At 04:08 PM 12/10/01 +0000, Tony McDonald wrote:
On 10/12/01 2:54 pm, "Phillip J. Eby" <pje@telecommunity.com> wrote:
I'm not sure if this is taken into consideration in your work so far/future plans... but just in case you were unaware, it is not necessary for you to persistently store objects in the ZODB that you intend to index in a ZCatalog. All that is required is that the object to be cataloged is accessible via a URL path. ZSQL methods can be set up to be URL-traversable, and to wrap a class around the returned row. To load the items into the catalog, you can use a PythonScript or similar to loop over a multi-row query, passing the objects directly to the catalog along with a path that matches the one they'll be retrievable from. This approach would eliminate the need for BTreeFolder altogether, although of course it requires access to the RDBMS for retrievals. This should reduce the number of writes and allow for bigger subtransactions in a given quantity of memory.
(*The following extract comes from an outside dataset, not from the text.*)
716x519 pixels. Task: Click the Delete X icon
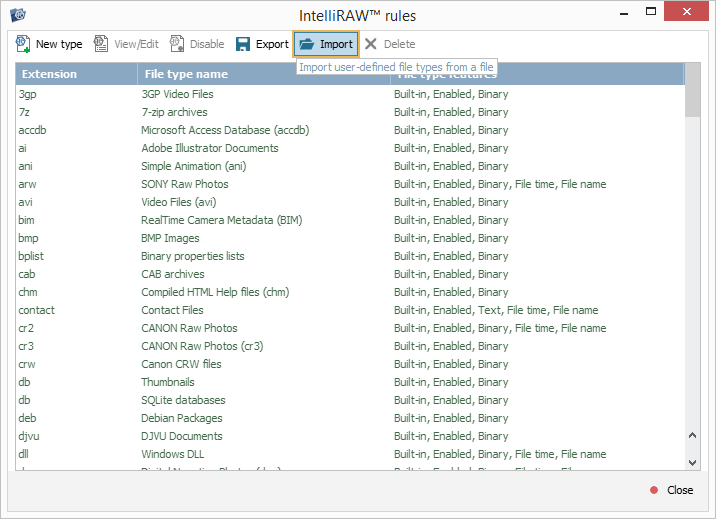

Gad! - are you saying you don't need to store a 1Mb .doc file into the ZODB, but can still index the thing, store the index information in the Zcatalog (presumably a lot smaller than 1Mb) and have the actual file accessible from a file system URL? If so, that's really neat!
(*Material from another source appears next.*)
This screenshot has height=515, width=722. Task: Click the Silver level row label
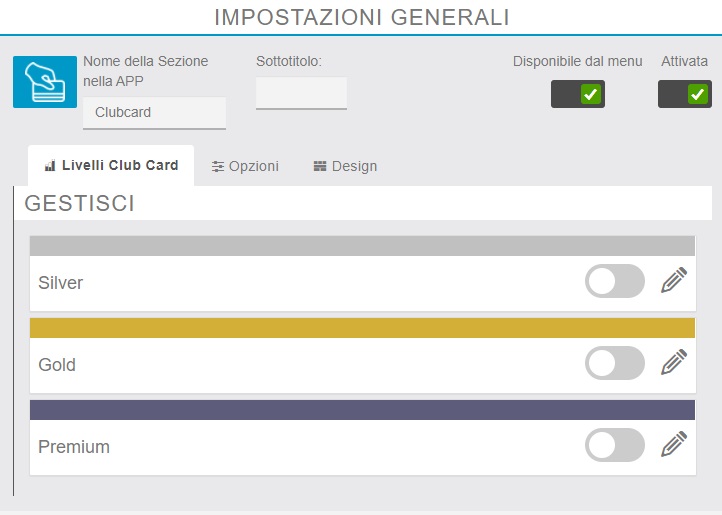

Yep. By "URL path", though, I meant a *Zope* path. However it would be straightforward to create a Zope object that represents a filesystem path and does traversal/retrieval, assuming that one of the 'FS'-products out there doesn't already do this for you. Chris Withers has pointed out that technically you don't even need the path string to be valid, it just has to be unique. However, the standard tools and the method for getting the "real object" referred to by the catalog record do expect it to be a valid path IIRC. I personally find it most convenient, therefore, to use a real Zope path.